* **Kutipan Teks**:
_ _ _ _ _ _ _

Sebagai orang Jawa, sejak kecil saya dilatih untuk menjalani laku puasa ala Kejawen. Khususnya “mutih” (hanya makan nasi putih dan minum air tawar) dan “ngadem” (nasi putih dingin pakai rebusan daun bayam dingin atau sayur lainnya, tanpa bumbu sama sekali).

Sebelum tahun 1970-an, anak anak di Jawa dilatih puasa khusus bila sedang menghadapi suatu keperluan. Misalnya menjelang ujian sekolah. Selain giat belajar dan mengasah otak, juga berpuasa. Bukan puasa Ramadhan melainkan puasa ala Kejawen.

Para orangtua di Jawa Tengah juga menjalani puasa menjelang acara besar keluarga, misalnya akan memyunatkan anak, mantu, memgumpulkan banyak orang untuk suatu keperluan, dll. Mbah dan Pak De saya kerap melakukannya.

_ _ _ _ _ _ _

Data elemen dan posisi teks
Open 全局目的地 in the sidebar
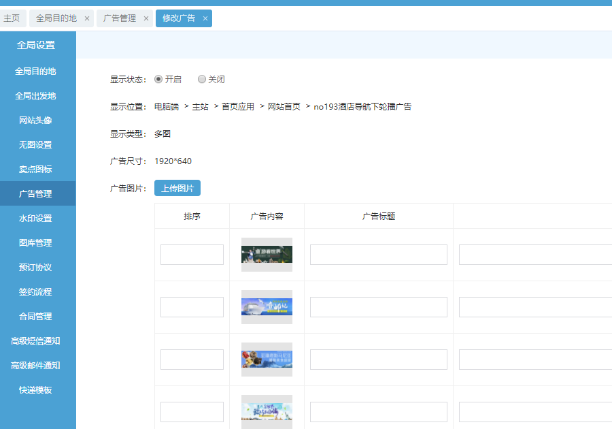Screen dimensions: 612x429 (35, 71)
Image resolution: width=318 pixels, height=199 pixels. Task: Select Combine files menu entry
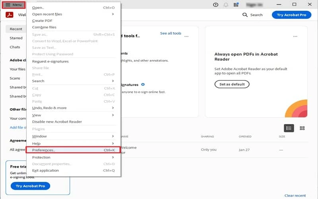pyautogui.click(x=44, y=27)
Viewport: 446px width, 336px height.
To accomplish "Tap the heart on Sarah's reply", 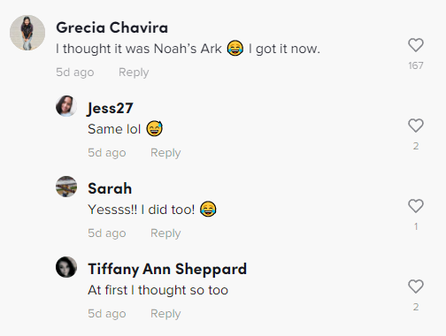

_ _ _ _ _ _ _

* **Yang Perlu Dikerjakan**:
1. Dalam teks tentang puasa Kejawen, apa yang dilakukan seseorang ketika menjalani "mutih"?
2. Bagaimana isi teks tentang puasa Kejawen jika diringkas dalam dua kalimat?
3. Lanjutkan tulisan tentang puasa Kejawen, dimulai setelah kalimat terakhirnya.
Daftar tersebut tidak diperlukan di sini.

* **Jawaban Tugas**:
1. Hanya makan nasi putih dan minum air tawar.

2. Sebagai orang Jawa, penulis sejak kecil dilatih menjalani puasa ala Kejawen, khususnya mutih dan ngadem. Sebelum tahun 1970-an, anak-anak di Jawa berpuasa khusus menjelang keperluan seperti ujian sekolah, sedangkan para orangtua di Jawa Tengah berpuasa menjelang acara besar keluarga.

3.
Selain “mutih” dan “ngadem” untuk anak anak dan remaja, bila sudah cukup kuat diajari puasa “ngepel” (hanya makan nasi putih sekepal) puasa “ngebleng” (puasa siang hingga malam hari) dan puasa “pati geni” (diam di kamar selama sehari, tiga hari, atau tujuh hari – bergantung pada kemampuan – mirip “nyepi” di Bali).

Pada masa remaja saya, puasa “patigeni” sering dikaitkan dengan upaya mendapatkan ilmu “kanuragan” atau ilmu kesaktian.

Bagi kaum muda-mudi masa itu, puasa juga dilakukan untuk mendekatkan diri (PDKT) pada gadis atau bujang pujaan, dengan menjalani puasa pada hari “weton” (hari kelahiran) yang dituju, dengan disertai doa doa tertentu (doa “pengasihan”).

Dalam kaitan itu, saya tidak menjalaninya karena waktu itu belum cukup umur. (supriyanto)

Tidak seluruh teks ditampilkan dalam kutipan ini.